> ARTICLE:
** start **

The commonly quoted speed of light is for its velocity in vacuum. When it passes from a vacuum into a material, light slows and is refracted. I hate to reference Wiki twice in one day but since people seem to love it so much...

http://en.wikipedia.org/wiki/Refractive_index

Quote:
anyway electricity is fairly slow untill it becomes lightning ? wich is plasma ?


Yes, lightning is a plasma, but regardless, comparing electron flow or velocity in a conductor or semiconductor is very different than in a gaseous mixture such as a plasma.
September 16, 2006 6:47:39 PM

Go correct your dissertation: it's written proton.

while the excitation is a result of the electron's migration (meaning it makes the atom's core 'shake' due to the energy increase provoked by the electron's movement), since the propagation is 'instantaneous' (it's going at light speed) the whole circuit gets powered 'instantly'.

Meaning that in a case when the circuit's resistance requires enough energy for the electron to move at, say, 1 m/s, this is the speed an electron 'jumps' from one atom to the other. However, the difference in potential the incoming electron provokes in the next atom makes it shake one of is own electrons loose before the incoming electron reaches it.

It's basically the same principle as what you use to make magnets repel each other.
September 16, 2006 7:06:28 PM

ah - ok, I didn't know electromigration was still a problem with superconductors. On the other hand, it isn't that illogical considering that while resistance is zero, due to the attraction between a proton and a neutron (which is what allows electrons to move) it isn't far fetched to think an atom would still 'go with the flow' once in a while.

As to the transistors: yup, right. Read my posts carefully, I didn't even ONCE, mention the fact that transistors moved at light speed (which is what, to sum it up, you imply I said); I said electrons move slowly, but the potential difference (which can create an energy dubbed as electricity) moves at light speed. In the case of a transistor, it is actually a mechanical process - which, although damn fast, occurs at the speed you mention.

Now, a transistor cuts conductivity to redirect it in another 'pathway'; during the cut, for an infinitesimal moment, nothing gets powered; adding up along all of a CPU's possible 'pathway', this slight lag accumulates until it may get noticeable in a binary system (during the time the transistor 'moves', there is neither 0 nor 1; since binary can't cope with 'maybe'...) - thus the maximum theoretical frequency o a CPU core being defined by its gate switching time, which you described aptly.

Now what we get out of this, is that potential differences which can be converted into energy moves at light speed, that actually generated energy in a copper or other conductive material moves much more slowly, and that this lower speed combined with a transistor's 'reaction time' helps define a chip's maximum clock speed.
September 16, 2006 7:27:13 PM

let's dabble with quantum physics, ok - you'll have to forgive my miscomprehension (english not being my first language), I thought you were using phonon instead of proton (I need to see what a 'lattice' is).

** end **

> SHORT EXERCISE: Quote the forum discussion on electricity and the speed of light from "Yes, lightning is" to "electron reaches it.".

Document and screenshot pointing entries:
** start **

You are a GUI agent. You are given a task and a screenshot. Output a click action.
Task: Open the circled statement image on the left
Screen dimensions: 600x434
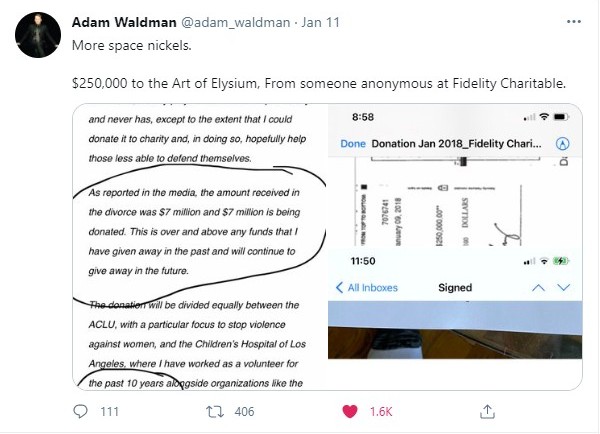point(200,247)
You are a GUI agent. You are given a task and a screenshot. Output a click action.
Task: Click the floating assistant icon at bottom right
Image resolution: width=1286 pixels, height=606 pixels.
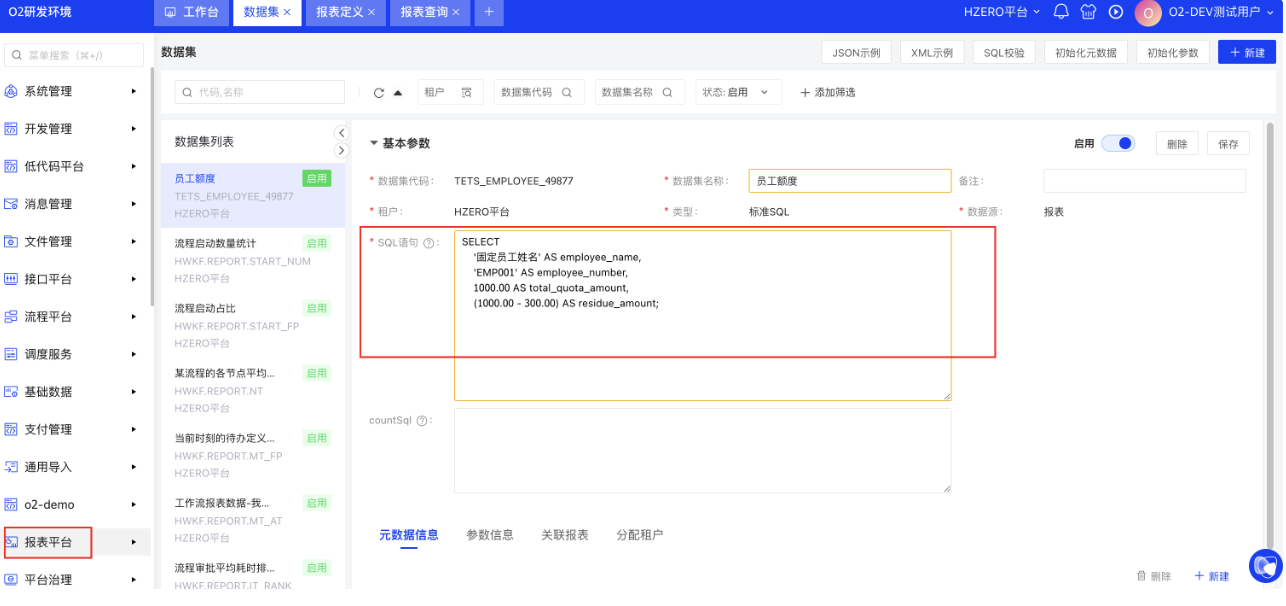point(1266,565)
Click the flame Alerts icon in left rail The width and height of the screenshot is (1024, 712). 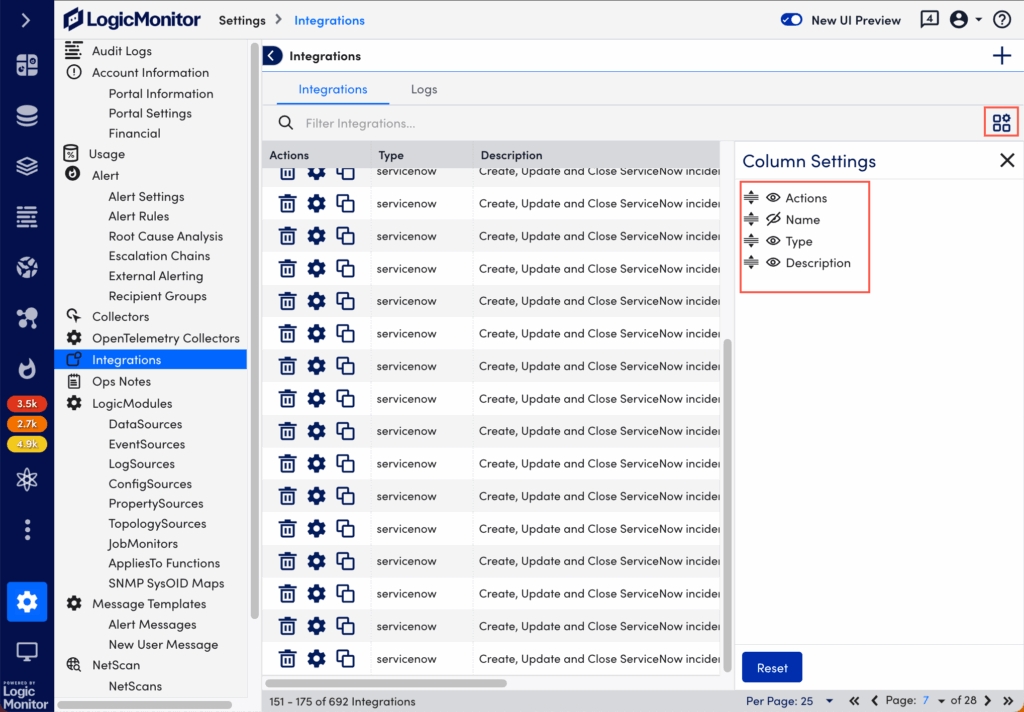pyautogui.click(x=27, y=368)
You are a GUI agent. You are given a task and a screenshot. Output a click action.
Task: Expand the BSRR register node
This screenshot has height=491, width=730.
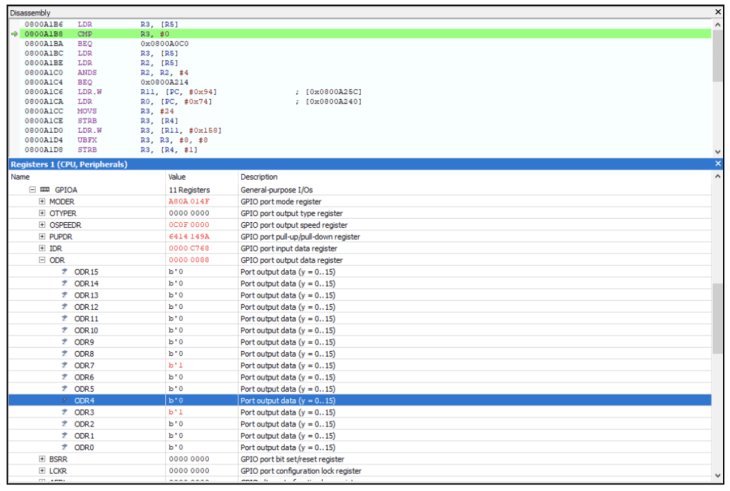(x=42, y=459)
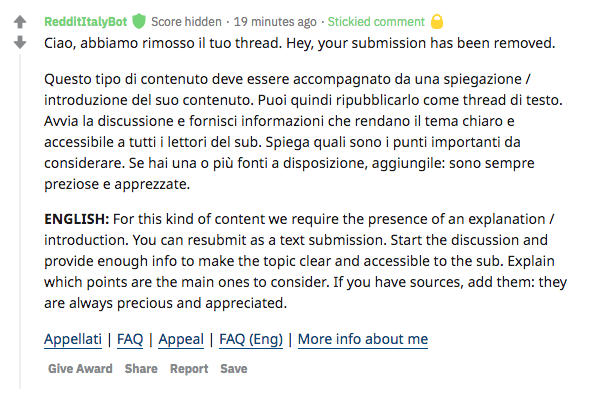589x402 pixels.
Task: Collapse the comment via the vertical thread line
Action: tap(20, 222)
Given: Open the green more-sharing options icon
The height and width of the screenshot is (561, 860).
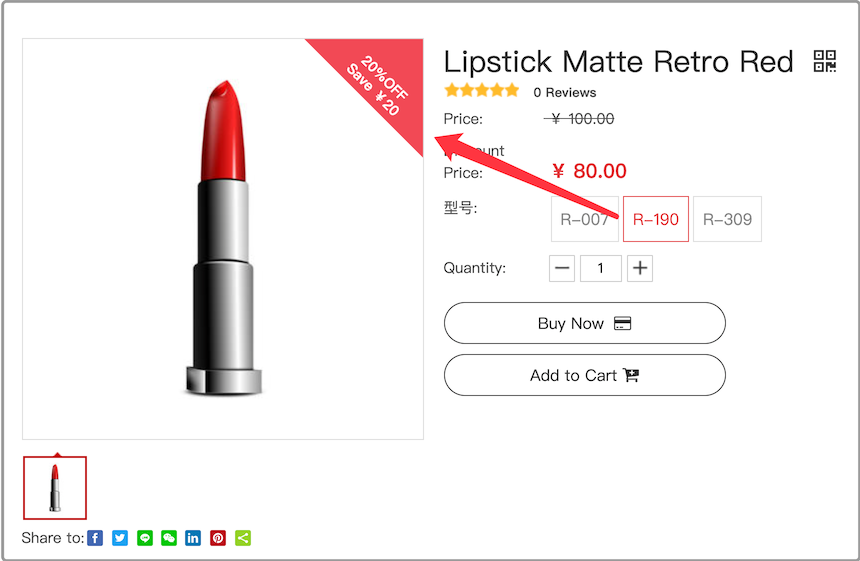Looking at the screenshot, I should 243,538.

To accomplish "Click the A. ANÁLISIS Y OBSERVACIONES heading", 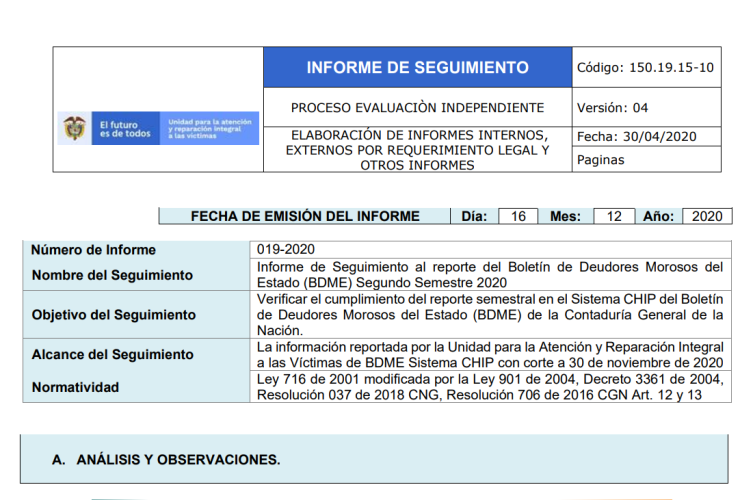I will point(166,459).
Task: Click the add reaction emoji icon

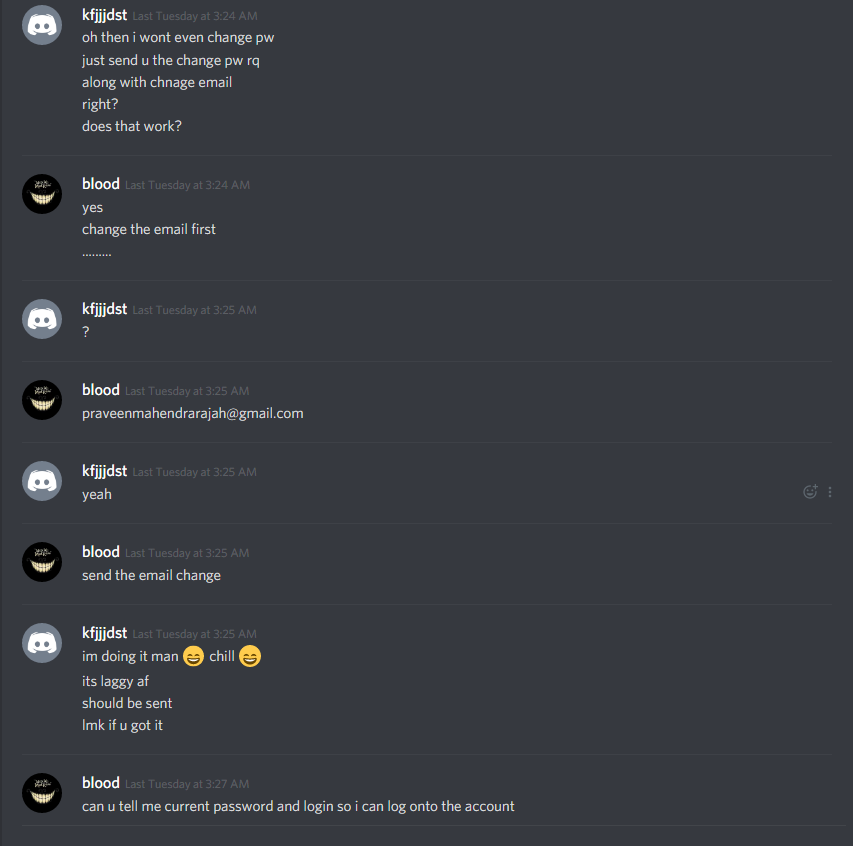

** end **

> EXERCISE OUTPUT:
Yes, lightning is a plasma, but regardless, comparing electron flow or velocity in a conductor or semiconductor is very different than in a gaseous mixture such as a plasma.
September 16, 2006 6:47:39 PM

Go correct your dissertation: it's written proton.

while the excitation is a result of the electron's migration (meaning it makes the atom's core 'shake' due to the energy increase provoked by the electron's movement), since the propagation is 'instantaneous' (it's going at light speed) the whole circuit gets powered 'instantly'.

Meaning that in a case when the circuit's resistance requires enough energy for the electron to move at, say, 1 m/s, this is the speed an electron 'jumps' from one atom to the other. However, the difference in potential the incoming electron provokes in the next atom makes it shake one of is own electrons loose before the incoming electron reaches it.